GOAL OF THE EXERCISE: Your copy should match the records exactly, except that it contains no pictures.

[Stored items]

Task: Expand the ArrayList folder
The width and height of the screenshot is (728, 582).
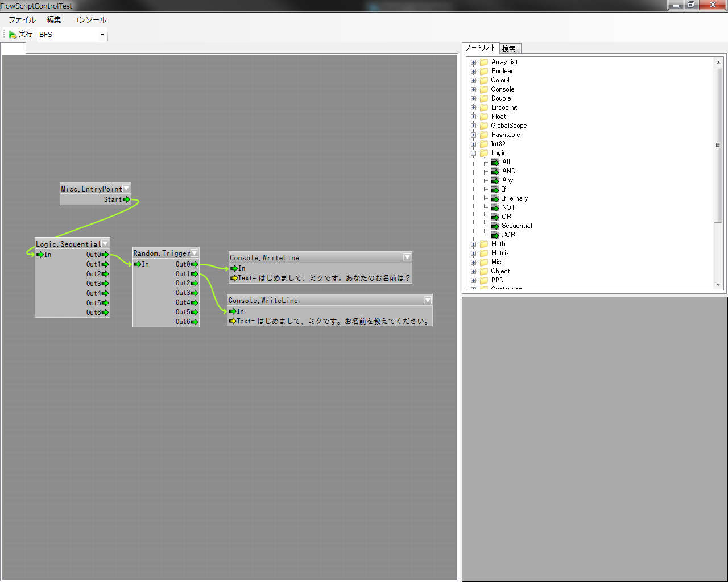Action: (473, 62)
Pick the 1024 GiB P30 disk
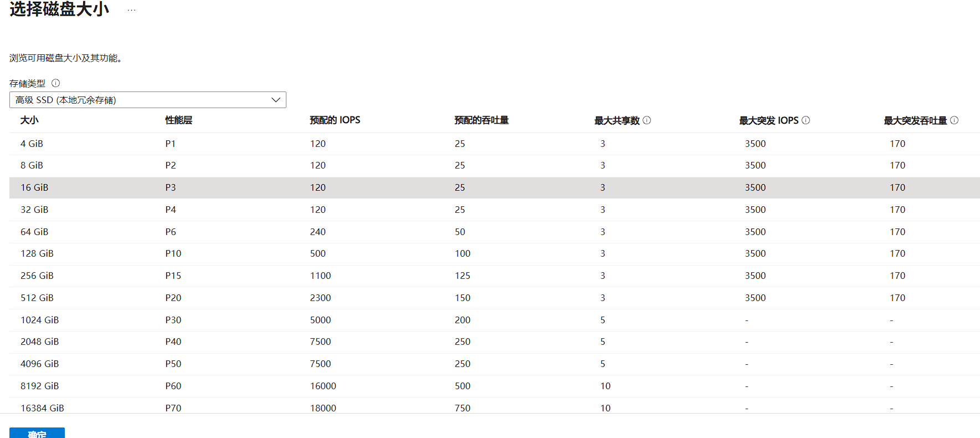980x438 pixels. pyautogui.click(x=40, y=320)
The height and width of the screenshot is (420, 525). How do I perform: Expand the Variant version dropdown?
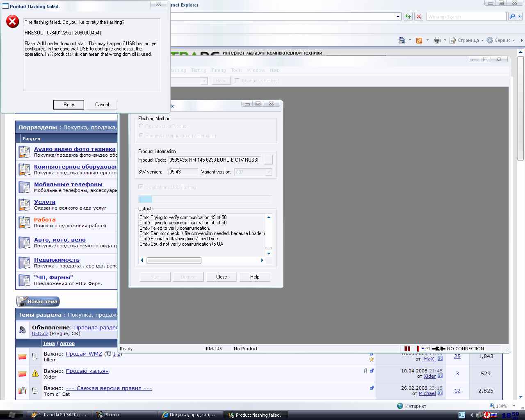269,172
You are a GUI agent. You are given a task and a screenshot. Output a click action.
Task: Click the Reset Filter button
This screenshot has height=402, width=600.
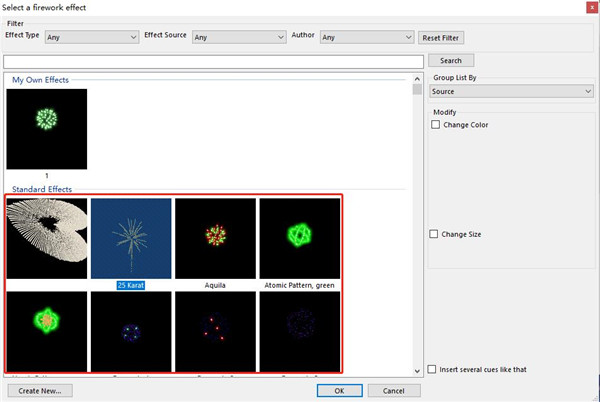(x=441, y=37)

RESULT FOR THIS EXERCISE:
Task: Expand the ArrayList folder
The width and height of the screenshot is (728, 582).
Action: (473, 62)
Pick the 1024 GiB P30 disk
980x438 pixels. pyautogui.click(x=40, y=320)
The height and width of the screenshot is (420, 525). How do I perform: Expand the Variant version dropdown?
269,172
You are a GUI agent. You are given a task and a screenshot. Output a click action.
Task: Click the Reset Filter button
This screenshot has height=402, width=600.
(x=441, y=37)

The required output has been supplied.